Biologia, Bratislava, 57/Suppl. 11: 149-154, 2002.

ISSN 0006-3088 (Biologia).


Full Paper

Hepatic a-amylase in rat.


Kyoko Noguchi, Keiko Horiuchi-Toyota, Yoko Shiga & Hiroshi Akanuma*

Department of Life Sciences, Graduate School of Arts and Sciences, The University of Tokyo, 3-8-1 Meguro-ku, Tokyo, 153-8902 Japan; tel.: ++ 81 354544392, fax: ++ 81 354546998, e-mail:

* corresponding author

Received: October 4, 2001 / Accepted: February 22, 2002



a-Amylase activity and malto-oligosaccharides have long been described without isolation of any relevant enzyme in mammalian liver. We developed a micro-assay method for malto-oligosaccharides and effectively applied it to the study of hepatic amylolysis and isolation of an a-amylase from rat liver.

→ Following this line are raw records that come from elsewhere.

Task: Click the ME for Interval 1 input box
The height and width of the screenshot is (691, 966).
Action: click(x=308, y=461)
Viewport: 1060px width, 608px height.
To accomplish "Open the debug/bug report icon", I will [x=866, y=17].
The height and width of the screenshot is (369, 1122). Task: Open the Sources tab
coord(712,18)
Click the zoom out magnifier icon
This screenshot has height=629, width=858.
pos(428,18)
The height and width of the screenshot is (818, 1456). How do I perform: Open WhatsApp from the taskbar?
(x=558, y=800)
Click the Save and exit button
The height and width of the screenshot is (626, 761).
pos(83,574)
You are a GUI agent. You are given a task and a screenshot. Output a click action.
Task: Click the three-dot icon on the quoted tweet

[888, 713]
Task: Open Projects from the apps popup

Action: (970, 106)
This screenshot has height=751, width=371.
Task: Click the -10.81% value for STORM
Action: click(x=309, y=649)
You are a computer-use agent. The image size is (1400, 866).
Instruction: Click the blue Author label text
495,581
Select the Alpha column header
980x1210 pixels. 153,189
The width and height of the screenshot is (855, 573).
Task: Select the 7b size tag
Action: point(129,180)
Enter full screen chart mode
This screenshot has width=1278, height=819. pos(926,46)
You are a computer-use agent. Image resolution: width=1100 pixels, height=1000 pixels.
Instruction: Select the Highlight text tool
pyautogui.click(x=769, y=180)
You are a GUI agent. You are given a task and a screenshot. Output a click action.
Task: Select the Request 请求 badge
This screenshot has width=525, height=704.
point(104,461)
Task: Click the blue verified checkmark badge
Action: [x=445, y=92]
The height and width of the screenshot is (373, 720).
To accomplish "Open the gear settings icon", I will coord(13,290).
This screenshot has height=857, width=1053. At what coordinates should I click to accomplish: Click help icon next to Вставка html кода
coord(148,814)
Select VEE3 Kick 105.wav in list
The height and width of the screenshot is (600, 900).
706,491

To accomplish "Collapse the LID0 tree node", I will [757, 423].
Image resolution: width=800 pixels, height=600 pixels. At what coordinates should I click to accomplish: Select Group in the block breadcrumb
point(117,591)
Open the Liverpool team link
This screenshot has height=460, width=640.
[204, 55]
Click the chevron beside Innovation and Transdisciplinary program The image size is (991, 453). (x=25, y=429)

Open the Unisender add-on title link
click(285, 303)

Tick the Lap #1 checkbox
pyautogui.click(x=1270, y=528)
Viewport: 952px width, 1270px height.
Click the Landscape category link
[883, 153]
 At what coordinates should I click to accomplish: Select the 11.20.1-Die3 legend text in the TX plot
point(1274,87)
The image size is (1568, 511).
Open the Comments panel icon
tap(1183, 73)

The liver showed high a-amylase activity, high enough to account for the whole glycogenolytic activity in the liver. The isolated enzyme was digested with lysylendopeptidase and the major peptide fragments were sequenced. Complete amino acid sequencing was based on the full coding sequence of its mRNA determined by RT-PCR (Accession number: AB057450). The hepatic neutral amylolytic activity is so high that we expect the amylolytic pathway to be significant in glycogen metabolism in the liver.


Key words: rat, liver, alpha-amylase, cDNA sequence, oligosaccharide, O-ethylhydroxylamine.